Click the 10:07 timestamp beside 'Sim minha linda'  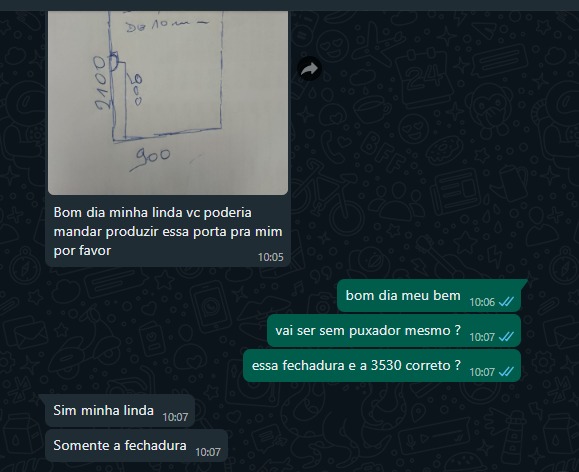175,417
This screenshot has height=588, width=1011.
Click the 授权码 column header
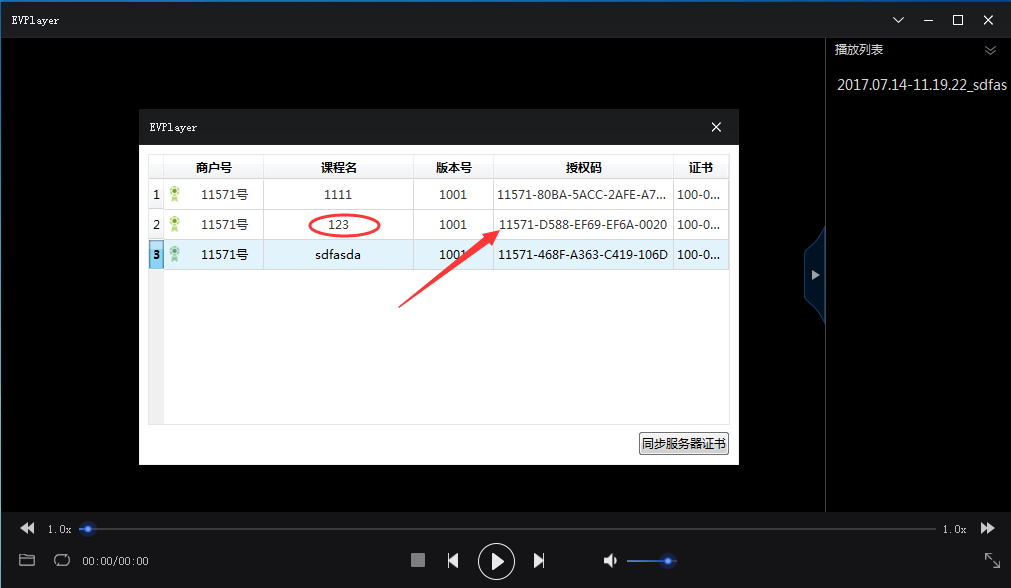click(583, 167)
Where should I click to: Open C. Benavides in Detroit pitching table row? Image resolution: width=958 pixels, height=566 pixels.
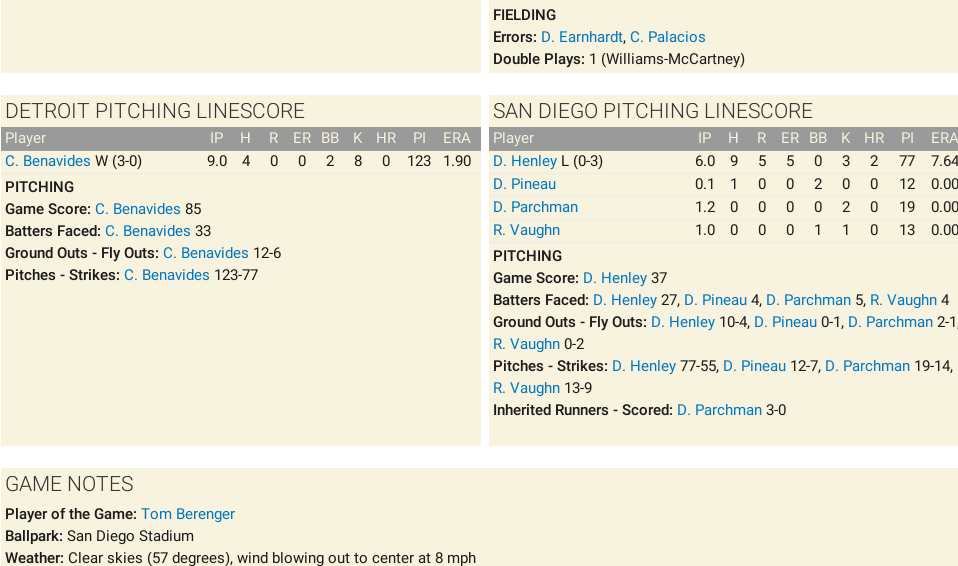coord(48,161)
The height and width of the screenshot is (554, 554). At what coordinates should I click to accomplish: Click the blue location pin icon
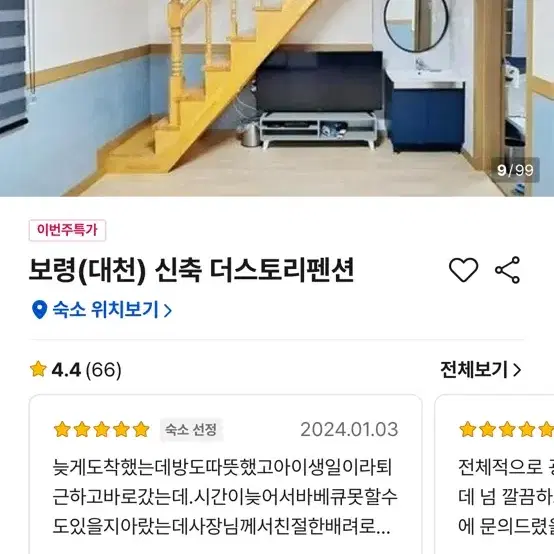click(x=40, y=310)
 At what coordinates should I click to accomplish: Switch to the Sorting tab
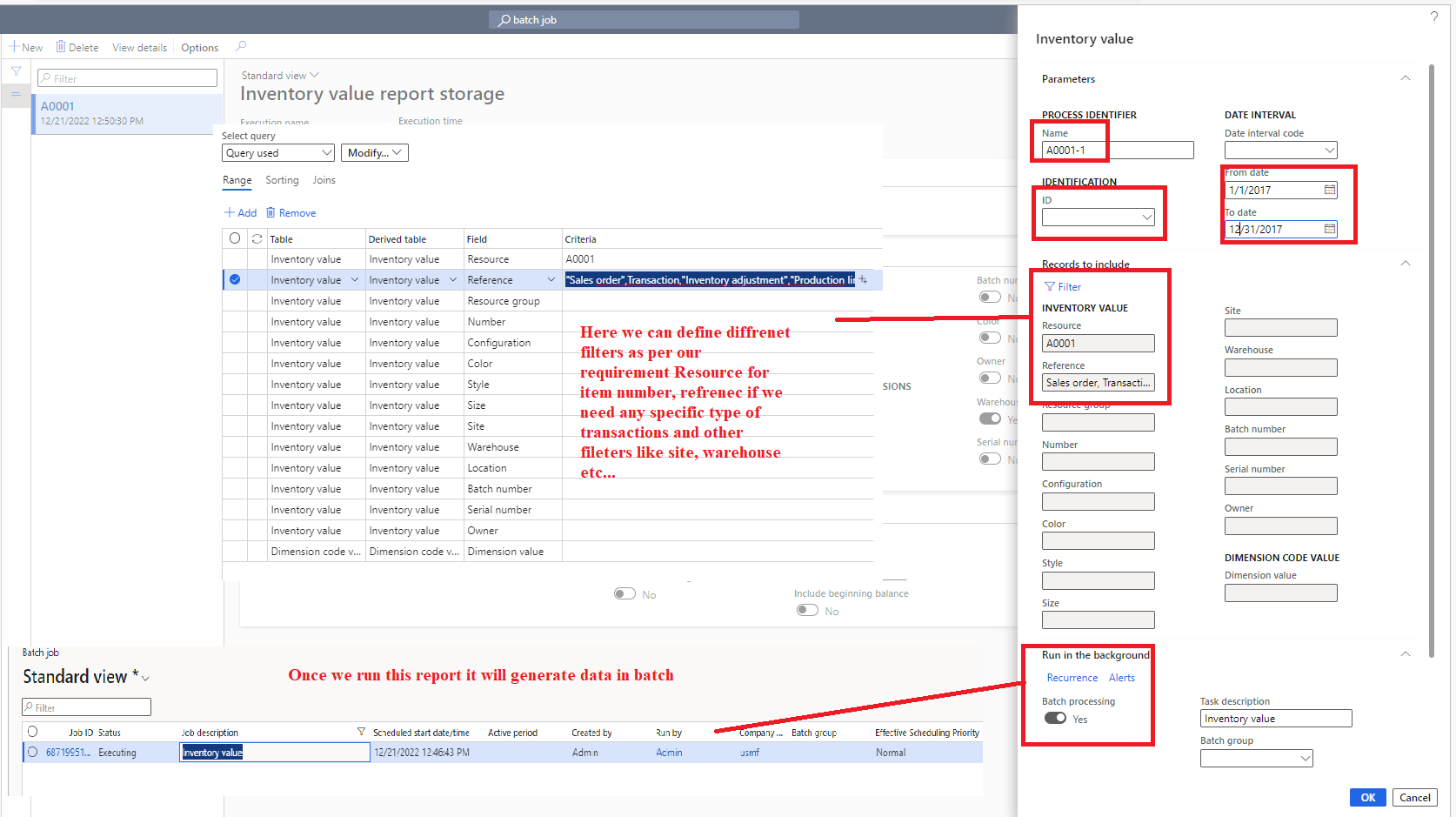tap(282, 180)
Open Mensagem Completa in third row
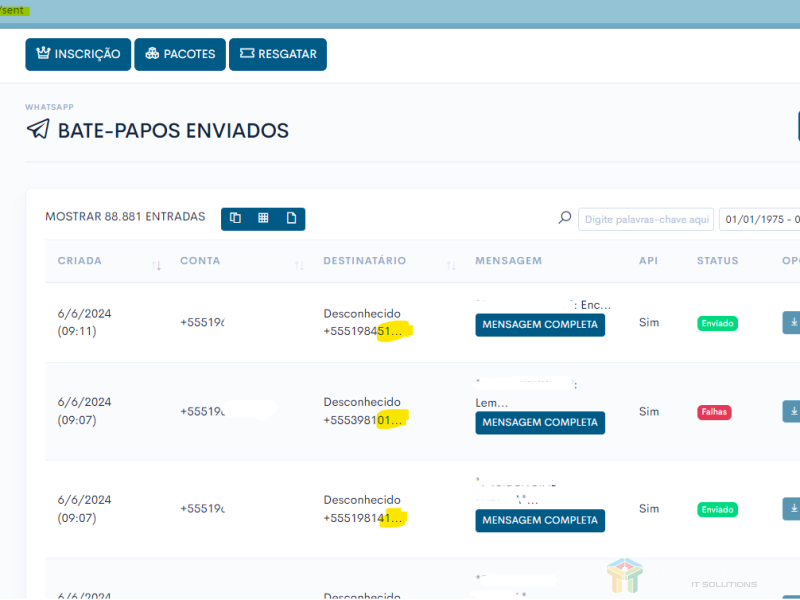The image size is (800, 600). [540, 520]
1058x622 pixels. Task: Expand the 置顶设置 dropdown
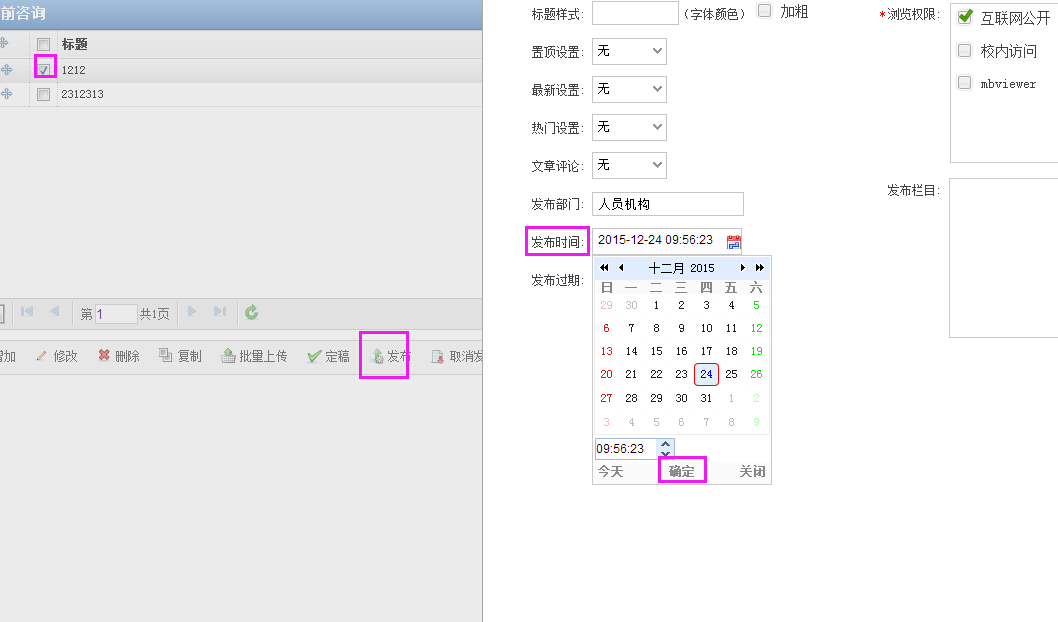629,51
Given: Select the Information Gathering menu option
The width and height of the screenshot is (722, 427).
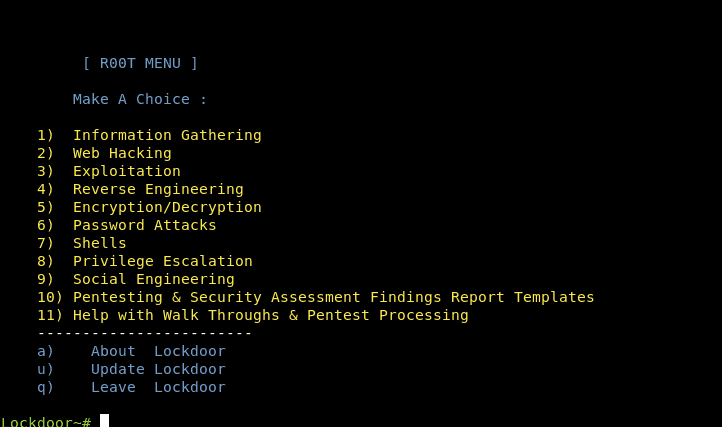Looking at the screenshot, I should point(167,135).
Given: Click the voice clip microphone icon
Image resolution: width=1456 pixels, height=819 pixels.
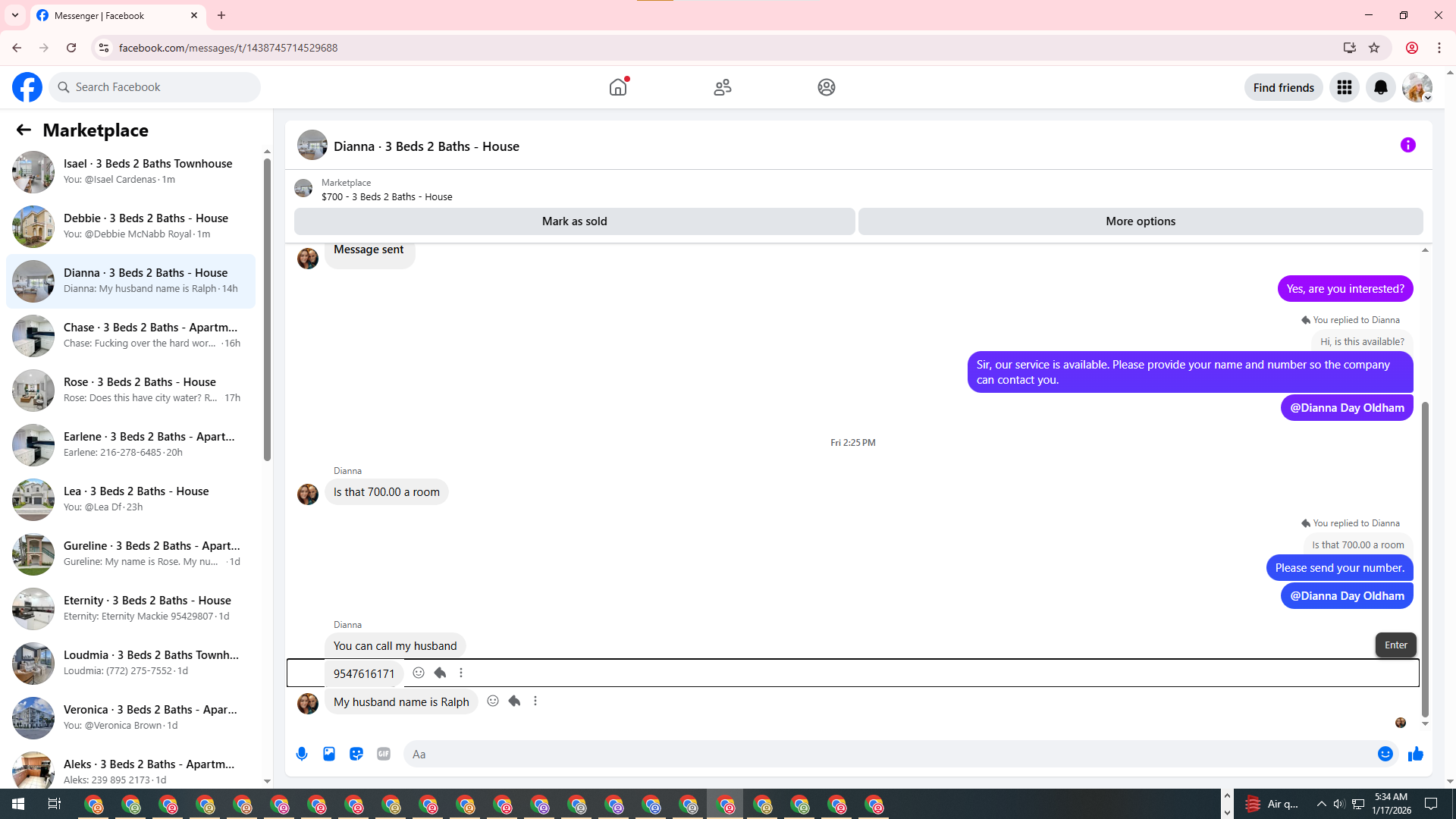Looking at the screenshot, I should click(302, 754).
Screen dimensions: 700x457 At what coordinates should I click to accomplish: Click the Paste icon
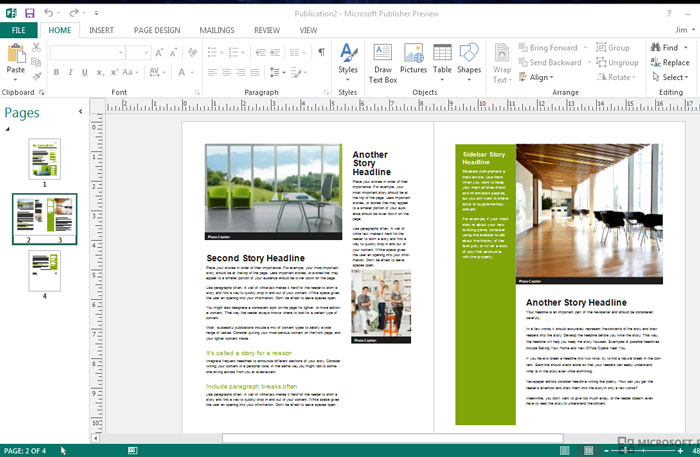15,52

**Instructions for the task:**
Reproduce the items from the line containing "Given: Select the" through the line containing "Looking at the screenshot, I should click(302, 754).", inclusive, with "Given" renamed to "Instruction" and nothing else changed. Leave the pictures out.

**Written response:**
Instruction: Select the Information Gathering menu option
The width and height of the screenshot is (722, 427).
Looking at the screenshot, I should point(167,135).
Instruction: Click the voice clip microphone icon
Image resolution: width=1456 pixels, height=819 pixels.
Looking at the screenshot, I should click(302, 754).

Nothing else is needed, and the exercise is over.